GIVEN EXERCISE 1 → Report every line of the listing below that contains the string "checkbox".
##### SUPPLIED PASSAGE
The riparian vegetation consists of multiform ecosystems  adapted on the characteristics of the watercourse where they grow. The management and therefore the safeguarding of river channels is an essential, although costly, activity for a proper preservation of the territory, because the vegetation covering the banks of watercourses  affects both the ecological  and the hydraulic aspects of the river ecosystem. For this reason, the river banks should be subjected to frequent maintenance, which can also generate substantial quantities of biomass.

The use of the biomass obtained from riparian vegetation for energy goals has been recently suggested, a proposal that meets the need to produce biomass without soil subtraction to food crops and, at the same time, allows the exploitation of riparian biomass, otherwise unused. This could represent an added value improving the economic sustainability of activities ecologically fundamental but unprofitable.

The wide variety of environmental and/or operative conditions characterizing the different typologies of streamside affect their maintenance and justify the search for systems as efficiently as possible and potentially economically self-sustainable. Riparian biomass and residues are mainly left shredded along courses or disposed in landfills as special wastes. The reuse of streamside vegetation can assure an additional revenue covering the costs of buffer management, but, at the same time, the growing requirement for energy production can open new opportunities for the farmer.

Frequently the land reclamation authorities involved in managing the river banks utilize the machines available, suitable for residues removal, but, maybe, inappropriate in case of biomass to destine at energy production. From this viewpoint, the streamlining of the harvesting phase is a key point along the energy chain, especially for a biomass where a rational and efficient handling system is lacking.

In order to develop a strategy allowing addressing the employ of the riparian biomass for energy purposes, the Panacea group, in collaboration with the Consorzio di Bonifica della Maremma Etrusca, conducted a study on chopping systems used for the control of monospecific Arundo donax vegetation in river environment. Two machines (one with hammers and one with knives) devoted to the chopping of the spontaneous plants of giant reed growing alongside the river banks have been compared. The aim of the study were to define the productive potential in terms of biomass obtainable from such contexts, to evaluate the quality standards of the product obtained and to assess the operating capacity of the machines.

Two chopping systems, in use in the land reclamation authority, were compared: a hydraulic forestry mulcher with hammers, mounted on the track excavator, and a hydraulic mulcher with knives, on a self-propelled machine.
##########
##### AVAILABLE RECORDS
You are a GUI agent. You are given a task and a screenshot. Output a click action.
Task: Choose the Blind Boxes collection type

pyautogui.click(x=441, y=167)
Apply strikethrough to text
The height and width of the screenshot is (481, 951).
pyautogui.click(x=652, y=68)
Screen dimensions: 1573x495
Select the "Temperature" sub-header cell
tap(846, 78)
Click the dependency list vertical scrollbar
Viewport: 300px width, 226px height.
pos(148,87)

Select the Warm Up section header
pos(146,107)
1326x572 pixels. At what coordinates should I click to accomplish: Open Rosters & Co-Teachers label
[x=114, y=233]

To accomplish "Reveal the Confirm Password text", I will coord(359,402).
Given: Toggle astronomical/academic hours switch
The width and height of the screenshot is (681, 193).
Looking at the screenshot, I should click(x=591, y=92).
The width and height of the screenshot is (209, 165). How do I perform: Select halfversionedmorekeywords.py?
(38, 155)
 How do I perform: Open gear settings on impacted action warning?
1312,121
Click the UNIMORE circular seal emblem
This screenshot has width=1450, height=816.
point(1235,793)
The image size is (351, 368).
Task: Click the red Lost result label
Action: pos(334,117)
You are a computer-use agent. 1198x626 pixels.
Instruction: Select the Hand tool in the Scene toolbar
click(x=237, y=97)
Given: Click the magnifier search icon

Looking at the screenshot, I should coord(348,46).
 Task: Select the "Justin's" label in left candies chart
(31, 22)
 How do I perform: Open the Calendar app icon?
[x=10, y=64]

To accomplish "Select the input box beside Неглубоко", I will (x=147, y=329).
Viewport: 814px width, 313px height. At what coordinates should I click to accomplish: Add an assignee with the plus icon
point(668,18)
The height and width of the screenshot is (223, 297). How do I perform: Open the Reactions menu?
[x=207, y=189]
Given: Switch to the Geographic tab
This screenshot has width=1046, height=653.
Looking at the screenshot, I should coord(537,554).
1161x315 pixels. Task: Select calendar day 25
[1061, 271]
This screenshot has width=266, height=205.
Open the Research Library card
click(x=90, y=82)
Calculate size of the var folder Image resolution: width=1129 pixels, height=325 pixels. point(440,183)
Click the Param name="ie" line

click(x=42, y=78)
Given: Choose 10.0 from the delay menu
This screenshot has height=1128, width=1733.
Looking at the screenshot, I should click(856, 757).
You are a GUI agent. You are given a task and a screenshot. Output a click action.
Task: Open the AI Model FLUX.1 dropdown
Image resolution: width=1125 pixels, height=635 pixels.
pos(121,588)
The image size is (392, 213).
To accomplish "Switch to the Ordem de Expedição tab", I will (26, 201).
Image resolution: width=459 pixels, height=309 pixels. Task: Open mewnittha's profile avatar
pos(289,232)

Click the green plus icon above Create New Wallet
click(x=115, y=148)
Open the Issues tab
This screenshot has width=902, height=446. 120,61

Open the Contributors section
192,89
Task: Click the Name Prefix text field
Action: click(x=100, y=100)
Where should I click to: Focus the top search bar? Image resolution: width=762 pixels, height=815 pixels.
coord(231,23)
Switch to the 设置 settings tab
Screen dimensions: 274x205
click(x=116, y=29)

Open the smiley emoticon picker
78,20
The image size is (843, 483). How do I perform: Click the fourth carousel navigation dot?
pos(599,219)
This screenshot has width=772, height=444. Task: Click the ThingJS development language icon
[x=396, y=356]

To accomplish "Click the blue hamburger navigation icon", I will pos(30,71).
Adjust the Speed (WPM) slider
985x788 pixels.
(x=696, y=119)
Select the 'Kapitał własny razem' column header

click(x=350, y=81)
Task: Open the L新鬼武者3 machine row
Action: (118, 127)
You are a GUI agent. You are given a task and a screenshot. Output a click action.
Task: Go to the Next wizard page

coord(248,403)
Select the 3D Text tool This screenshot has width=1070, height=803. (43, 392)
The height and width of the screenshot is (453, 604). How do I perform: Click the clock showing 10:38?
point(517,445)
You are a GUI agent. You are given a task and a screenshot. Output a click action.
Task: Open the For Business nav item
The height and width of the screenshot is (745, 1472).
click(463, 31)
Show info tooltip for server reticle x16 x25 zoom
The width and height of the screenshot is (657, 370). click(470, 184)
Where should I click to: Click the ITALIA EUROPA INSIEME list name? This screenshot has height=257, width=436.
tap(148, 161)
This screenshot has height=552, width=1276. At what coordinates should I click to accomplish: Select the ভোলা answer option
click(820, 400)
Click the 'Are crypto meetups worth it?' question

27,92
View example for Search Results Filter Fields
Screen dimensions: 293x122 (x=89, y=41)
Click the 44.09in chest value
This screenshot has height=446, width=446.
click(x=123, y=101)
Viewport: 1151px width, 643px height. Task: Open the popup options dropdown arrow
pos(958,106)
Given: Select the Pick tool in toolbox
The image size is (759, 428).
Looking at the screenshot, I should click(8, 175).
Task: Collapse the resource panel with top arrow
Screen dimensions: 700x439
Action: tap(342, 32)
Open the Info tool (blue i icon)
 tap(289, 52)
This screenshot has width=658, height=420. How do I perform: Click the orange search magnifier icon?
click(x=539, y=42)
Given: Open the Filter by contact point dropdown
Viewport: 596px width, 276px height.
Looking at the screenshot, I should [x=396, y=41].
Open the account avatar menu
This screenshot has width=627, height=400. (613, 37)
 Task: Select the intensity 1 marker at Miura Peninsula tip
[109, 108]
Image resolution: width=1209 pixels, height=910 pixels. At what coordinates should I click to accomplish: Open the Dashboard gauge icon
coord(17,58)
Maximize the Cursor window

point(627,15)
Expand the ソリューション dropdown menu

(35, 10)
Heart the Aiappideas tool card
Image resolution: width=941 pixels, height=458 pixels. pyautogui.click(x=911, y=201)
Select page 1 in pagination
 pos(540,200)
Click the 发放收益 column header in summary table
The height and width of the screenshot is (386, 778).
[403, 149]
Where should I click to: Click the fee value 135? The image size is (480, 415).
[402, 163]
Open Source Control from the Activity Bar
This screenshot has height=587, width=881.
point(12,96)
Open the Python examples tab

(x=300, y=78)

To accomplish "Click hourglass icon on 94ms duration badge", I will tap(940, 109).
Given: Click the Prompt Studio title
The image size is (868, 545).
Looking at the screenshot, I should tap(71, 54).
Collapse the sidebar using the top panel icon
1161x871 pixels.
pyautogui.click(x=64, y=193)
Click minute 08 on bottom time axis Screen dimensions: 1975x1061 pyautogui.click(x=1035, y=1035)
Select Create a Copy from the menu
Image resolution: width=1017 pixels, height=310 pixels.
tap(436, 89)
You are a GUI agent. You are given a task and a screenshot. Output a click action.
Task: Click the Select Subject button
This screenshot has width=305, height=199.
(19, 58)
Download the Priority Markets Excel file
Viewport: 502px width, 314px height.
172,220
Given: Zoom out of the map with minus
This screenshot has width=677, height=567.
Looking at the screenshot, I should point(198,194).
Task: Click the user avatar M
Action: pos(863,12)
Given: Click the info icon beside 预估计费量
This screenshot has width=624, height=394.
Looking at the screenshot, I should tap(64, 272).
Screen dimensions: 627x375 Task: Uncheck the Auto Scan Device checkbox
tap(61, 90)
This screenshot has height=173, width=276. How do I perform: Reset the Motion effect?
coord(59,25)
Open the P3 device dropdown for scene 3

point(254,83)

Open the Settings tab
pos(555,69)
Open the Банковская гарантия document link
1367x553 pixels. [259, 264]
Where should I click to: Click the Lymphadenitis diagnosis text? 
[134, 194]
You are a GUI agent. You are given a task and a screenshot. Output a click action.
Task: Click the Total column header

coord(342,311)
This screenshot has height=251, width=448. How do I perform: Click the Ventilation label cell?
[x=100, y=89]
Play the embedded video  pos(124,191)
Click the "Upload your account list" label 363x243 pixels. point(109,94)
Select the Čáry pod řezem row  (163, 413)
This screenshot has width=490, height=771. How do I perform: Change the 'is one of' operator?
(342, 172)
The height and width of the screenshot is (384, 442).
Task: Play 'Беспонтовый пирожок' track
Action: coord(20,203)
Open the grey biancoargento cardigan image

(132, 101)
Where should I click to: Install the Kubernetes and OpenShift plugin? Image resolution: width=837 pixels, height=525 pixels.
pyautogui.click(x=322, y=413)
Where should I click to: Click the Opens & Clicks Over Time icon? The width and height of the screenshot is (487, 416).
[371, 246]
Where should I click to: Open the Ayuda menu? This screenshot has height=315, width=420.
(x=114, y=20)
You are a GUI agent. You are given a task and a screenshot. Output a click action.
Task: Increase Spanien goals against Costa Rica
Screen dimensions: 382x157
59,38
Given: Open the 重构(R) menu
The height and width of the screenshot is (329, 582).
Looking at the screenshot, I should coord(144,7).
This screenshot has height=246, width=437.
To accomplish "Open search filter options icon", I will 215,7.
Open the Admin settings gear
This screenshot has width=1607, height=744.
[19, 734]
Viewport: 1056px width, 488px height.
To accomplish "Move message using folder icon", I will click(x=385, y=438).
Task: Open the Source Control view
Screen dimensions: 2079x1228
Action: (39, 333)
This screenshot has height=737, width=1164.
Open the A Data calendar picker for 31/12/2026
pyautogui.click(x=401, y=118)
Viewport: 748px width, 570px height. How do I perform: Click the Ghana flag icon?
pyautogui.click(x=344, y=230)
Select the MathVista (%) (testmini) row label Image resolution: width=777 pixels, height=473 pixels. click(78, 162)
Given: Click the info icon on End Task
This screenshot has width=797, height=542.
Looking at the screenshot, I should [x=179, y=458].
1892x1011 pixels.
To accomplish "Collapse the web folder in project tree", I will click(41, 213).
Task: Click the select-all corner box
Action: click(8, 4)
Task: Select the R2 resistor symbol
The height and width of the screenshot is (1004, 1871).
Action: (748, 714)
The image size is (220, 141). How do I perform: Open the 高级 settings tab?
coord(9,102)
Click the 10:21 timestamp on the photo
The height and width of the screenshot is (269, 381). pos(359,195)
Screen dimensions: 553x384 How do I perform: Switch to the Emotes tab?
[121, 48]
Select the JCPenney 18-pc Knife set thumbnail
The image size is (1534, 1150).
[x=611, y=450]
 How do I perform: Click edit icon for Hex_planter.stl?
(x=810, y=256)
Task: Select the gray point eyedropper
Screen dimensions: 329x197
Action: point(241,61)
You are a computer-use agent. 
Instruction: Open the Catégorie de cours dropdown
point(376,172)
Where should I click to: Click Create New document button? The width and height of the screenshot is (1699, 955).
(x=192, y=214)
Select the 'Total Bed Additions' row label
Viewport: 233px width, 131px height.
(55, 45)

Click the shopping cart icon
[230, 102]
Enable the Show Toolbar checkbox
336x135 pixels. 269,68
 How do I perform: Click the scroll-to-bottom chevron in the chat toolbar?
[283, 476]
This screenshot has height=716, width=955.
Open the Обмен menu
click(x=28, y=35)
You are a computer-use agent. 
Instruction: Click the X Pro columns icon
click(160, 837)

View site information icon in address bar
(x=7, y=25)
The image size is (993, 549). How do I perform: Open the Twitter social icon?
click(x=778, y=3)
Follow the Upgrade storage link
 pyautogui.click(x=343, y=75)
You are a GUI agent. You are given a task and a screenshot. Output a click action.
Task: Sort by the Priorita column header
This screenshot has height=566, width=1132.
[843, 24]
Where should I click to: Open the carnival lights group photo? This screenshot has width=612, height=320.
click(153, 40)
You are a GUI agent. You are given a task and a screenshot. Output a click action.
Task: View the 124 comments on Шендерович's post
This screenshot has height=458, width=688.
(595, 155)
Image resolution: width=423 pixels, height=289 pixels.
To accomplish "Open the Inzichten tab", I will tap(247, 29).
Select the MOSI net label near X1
##########
GIVEN EXERCISE 2 → The riparian biomass passage above describes a study of two chopping machines. List the aims that this study set out to reach.

FULL OUTPUT 1 →
Screen dimensions: 627x375 Task: Uncheck the Auto Scan Device checkbox
Enable the Show Toolbar checkbox

FULL OUTPUT 2 →
- To define the productive potential in terms of biomass obtainable from such contexts
- To evaluate the quality standards of the product obtained
- To assess the operating capacity of the machines